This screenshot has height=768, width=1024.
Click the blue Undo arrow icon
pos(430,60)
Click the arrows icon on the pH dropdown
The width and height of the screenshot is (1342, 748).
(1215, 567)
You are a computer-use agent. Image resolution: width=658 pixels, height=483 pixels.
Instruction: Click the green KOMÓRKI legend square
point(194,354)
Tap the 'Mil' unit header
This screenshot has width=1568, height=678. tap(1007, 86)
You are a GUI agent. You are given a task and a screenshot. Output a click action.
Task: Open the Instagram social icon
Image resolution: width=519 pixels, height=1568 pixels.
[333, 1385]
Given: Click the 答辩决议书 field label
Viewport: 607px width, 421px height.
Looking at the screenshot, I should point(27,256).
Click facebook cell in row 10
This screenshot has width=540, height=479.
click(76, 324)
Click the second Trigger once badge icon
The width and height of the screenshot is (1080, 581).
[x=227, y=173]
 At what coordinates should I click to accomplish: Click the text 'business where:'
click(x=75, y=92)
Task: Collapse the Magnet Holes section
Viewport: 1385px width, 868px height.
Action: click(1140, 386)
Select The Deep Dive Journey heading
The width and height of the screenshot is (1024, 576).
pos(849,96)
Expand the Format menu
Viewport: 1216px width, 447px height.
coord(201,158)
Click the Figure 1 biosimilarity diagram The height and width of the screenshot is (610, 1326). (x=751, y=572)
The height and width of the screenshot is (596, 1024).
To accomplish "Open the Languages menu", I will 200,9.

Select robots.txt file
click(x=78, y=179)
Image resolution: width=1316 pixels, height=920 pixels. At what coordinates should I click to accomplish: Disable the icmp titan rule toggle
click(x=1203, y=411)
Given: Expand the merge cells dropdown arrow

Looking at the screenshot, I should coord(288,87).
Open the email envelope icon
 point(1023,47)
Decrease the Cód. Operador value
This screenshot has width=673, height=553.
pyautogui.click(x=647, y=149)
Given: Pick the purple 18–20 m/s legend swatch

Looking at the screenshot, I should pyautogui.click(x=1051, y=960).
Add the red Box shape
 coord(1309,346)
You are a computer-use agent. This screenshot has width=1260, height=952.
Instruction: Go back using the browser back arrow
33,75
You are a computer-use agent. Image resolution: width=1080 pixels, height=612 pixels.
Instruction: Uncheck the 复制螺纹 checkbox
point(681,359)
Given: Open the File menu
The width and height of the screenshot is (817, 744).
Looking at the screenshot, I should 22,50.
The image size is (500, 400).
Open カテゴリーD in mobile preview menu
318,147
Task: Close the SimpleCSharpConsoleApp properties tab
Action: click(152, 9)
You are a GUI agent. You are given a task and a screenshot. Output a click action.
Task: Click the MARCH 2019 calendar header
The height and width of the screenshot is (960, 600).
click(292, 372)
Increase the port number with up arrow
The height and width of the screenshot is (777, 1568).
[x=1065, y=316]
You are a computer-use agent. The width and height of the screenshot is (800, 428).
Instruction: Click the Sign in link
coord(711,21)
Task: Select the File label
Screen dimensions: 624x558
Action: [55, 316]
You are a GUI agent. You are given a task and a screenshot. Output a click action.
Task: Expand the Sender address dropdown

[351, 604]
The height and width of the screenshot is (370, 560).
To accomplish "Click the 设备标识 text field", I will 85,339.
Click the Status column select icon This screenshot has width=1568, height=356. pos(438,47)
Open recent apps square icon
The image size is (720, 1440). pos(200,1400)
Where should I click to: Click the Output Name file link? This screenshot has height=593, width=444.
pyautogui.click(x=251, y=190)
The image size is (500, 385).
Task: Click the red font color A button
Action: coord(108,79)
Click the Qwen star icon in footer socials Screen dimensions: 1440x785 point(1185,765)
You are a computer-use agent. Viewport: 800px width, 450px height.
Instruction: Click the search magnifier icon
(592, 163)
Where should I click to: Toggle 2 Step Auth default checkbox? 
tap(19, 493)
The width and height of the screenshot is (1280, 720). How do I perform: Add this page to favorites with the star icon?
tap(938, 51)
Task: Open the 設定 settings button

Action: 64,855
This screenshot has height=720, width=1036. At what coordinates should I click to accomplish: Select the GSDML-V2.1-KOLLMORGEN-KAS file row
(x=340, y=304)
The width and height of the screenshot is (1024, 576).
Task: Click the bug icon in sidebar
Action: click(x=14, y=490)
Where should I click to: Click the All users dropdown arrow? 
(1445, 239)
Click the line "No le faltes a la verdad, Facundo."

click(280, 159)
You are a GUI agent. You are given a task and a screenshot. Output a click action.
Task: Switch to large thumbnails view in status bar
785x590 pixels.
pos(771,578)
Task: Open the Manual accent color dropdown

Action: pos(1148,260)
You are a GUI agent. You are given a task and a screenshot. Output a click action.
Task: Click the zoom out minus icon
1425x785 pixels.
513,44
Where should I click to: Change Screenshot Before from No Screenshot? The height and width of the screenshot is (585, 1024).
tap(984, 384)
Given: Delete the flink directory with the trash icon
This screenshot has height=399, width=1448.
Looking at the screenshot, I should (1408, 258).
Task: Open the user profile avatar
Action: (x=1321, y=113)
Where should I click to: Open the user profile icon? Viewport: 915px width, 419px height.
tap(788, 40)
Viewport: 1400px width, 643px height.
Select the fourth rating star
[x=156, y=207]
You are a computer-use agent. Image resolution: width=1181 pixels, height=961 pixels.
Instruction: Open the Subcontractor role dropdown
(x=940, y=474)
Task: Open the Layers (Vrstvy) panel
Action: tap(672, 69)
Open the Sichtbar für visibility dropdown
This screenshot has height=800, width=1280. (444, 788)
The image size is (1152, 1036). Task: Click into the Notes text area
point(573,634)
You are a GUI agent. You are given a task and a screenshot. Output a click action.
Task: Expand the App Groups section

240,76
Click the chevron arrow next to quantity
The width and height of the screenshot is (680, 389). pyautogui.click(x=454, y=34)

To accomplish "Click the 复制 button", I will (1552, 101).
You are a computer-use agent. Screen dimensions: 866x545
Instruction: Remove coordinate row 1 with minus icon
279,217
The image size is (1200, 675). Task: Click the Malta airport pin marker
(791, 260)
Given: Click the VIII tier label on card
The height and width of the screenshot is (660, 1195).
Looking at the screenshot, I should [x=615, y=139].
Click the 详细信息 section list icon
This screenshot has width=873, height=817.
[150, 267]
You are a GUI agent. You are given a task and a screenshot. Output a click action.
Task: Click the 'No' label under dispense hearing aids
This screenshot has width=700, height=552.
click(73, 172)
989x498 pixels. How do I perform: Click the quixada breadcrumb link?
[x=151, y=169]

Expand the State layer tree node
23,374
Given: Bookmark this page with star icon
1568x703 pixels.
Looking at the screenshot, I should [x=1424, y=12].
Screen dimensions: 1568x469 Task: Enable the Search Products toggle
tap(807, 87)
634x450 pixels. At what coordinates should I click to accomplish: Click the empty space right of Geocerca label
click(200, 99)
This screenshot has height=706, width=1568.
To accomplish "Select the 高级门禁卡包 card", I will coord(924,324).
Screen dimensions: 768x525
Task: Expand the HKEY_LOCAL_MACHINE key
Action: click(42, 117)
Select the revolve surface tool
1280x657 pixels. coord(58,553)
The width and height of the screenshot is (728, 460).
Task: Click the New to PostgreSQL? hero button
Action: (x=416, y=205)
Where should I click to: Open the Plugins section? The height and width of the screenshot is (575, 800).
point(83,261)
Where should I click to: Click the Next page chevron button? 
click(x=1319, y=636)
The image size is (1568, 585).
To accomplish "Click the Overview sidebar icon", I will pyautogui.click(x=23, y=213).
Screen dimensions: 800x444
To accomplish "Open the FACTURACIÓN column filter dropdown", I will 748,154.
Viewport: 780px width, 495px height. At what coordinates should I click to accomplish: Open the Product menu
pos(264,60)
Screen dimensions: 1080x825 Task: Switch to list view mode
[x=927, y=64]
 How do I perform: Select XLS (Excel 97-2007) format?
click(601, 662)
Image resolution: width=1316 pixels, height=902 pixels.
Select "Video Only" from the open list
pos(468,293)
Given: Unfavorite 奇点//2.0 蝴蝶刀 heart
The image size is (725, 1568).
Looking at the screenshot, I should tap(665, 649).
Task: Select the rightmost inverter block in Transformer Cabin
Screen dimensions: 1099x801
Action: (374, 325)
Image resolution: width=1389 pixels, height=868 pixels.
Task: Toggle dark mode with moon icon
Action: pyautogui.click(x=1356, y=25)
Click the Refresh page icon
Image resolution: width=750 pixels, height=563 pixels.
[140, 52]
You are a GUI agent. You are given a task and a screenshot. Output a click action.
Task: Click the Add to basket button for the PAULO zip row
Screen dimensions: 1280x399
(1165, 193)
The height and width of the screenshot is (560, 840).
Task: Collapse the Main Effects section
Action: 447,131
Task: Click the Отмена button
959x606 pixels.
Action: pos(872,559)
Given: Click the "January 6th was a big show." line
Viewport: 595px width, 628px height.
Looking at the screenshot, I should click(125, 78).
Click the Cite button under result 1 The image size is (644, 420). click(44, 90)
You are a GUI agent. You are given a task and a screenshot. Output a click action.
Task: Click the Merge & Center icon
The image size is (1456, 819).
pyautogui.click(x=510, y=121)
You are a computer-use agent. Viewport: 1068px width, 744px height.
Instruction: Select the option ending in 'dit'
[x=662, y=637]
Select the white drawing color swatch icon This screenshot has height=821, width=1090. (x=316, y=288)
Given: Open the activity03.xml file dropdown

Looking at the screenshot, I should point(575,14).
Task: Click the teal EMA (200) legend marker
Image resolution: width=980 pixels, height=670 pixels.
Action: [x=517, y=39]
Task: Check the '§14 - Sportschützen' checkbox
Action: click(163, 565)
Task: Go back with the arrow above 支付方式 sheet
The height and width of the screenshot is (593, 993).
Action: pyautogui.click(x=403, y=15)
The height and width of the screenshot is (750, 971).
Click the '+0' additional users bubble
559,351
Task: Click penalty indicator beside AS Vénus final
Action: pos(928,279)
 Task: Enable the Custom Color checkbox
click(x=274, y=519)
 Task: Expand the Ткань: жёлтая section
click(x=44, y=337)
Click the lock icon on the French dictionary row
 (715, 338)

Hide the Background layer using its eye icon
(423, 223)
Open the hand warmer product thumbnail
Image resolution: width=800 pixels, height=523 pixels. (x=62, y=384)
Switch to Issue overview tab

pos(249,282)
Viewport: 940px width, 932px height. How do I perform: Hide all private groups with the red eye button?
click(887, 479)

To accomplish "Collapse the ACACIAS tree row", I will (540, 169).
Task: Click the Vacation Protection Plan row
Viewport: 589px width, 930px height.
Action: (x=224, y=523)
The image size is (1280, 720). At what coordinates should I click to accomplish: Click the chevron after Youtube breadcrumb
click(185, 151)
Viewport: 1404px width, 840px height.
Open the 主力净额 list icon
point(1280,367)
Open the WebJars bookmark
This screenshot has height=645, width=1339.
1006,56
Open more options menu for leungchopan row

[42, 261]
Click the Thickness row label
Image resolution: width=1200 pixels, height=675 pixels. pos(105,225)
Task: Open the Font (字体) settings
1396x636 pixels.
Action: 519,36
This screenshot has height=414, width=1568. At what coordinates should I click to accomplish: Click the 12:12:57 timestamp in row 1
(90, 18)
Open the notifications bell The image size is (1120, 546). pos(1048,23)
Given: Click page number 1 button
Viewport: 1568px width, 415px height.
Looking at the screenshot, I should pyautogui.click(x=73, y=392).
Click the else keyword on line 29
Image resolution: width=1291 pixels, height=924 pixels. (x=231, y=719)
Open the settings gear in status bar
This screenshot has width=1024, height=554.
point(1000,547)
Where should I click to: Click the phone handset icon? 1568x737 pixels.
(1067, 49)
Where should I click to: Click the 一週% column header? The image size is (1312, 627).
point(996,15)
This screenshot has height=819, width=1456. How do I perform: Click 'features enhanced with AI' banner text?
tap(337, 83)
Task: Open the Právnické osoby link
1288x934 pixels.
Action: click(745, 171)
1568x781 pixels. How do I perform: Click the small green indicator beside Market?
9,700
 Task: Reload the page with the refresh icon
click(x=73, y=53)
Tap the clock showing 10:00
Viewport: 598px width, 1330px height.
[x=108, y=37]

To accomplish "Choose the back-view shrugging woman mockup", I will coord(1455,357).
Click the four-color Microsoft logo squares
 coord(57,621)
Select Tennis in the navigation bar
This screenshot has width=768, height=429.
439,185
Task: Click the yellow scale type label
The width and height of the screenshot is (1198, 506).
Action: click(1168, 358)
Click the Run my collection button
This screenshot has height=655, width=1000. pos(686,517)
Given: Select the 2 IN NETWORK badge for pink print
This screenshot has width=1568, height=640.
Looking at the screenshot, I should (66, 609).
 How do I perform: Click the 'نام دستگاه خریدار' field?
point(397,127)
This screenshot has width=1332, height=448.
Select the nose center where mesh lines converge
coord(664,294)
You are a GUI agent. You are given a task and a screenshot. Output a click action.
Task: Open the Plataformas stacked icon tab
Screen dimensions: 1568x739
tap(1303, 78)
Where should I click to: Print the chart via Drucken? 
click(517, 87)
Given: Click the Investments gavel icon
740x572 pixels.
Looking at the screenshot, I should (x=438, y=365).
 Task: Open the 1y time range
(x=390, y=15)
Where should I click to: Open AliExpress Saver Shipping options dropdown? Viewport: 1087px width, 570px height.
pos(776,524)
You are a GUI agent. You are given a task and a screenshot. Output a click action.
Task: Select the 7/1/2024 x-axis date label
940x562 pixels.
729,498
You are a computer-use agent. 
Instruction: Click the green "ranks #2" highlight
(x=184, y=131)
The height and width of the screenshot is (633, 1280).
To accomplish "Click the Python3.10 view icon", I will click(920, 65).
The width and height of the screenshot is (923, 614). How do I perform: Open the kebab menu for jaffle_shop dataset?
......
In the records above, find every line that contains the word "under" and copy it.

Task: Click the 'No' label under dispense hearing aids
Click the Cite button under result 1 The image size is (644, 420). click(44, 90)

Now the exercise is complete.